Take it from me, when it comes to nudes, you can never be too careful. You can live nearly a century believing that your nude is lying in a safe on the bottom of the ocean floor, out of sight forever. But it will be dug up. It will be declared to be a vital clue in a treasure hunter’s quest for sunken valuables. And it will affect your employment prospects. They said the Titanic wouldn’t leak either, you know.

To add insult to injury, those “scientists” ogling your nip pic might even broadcast it on national television. They’ll call it the “find of the century,” and ignore how awkward that makes things between you and your grandchildren. They may say it’s all in pursuit of historical and sociological revelations about our past. But make no mistake, with National Geographic, boobs are always the headline.

So think before you strip and sketch, and don’t ignore the red flags when he asks for a peek. Maybe his little speech about “making each day count” doesn’t really mean anything. Maybe it’s weird he was more interested when he found out you were engaged. Maybe “King of the World” isn’t a real job and he should stop talking about it like it is. Be strong. You let him have sex with you in the back of a car because he doesn’t have his own place. It also just occurred to you it might not even have been his own car. Maybe this is a good time to draw a line?

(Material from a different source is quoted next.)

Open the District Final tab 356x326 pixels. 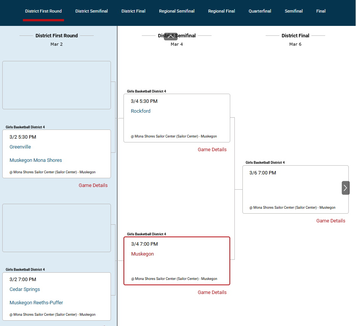[133, 11]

And, please, don’t be fooled by the usual come-ons. Don’t let him “draw you like one of his French girls.” You’re not French, and also you’re seventeen. This probably isn’t legal. It might have felt like it was your idea, but that’s just what he wants. Like his sketchbook of naked ladies just happened to fall open right where you could see it. Of course you want him to draw you like one of them, they look amazing! And he might pretend to be all embarrassed, but that doesn’t change the fact that he’s running out of pages in his big book of boobies. Falling into that trap was the dumbest thing I’ve ever done (and yes, I am including the time I boarded the Titanic).

Oh, and know this: you might come forward later in your old age, begging the researchers to be discreet and to, for god’s sake, take your boobs off the twenty-four-hour news cycle. They’ll say they want to hear your story, but it’s just an excuse to sit you down, interrogate you about the picture, and ask you whether you have an OnlyFans now. Makes you want to chuck that stupid rock they’re looking for into the ocean, right?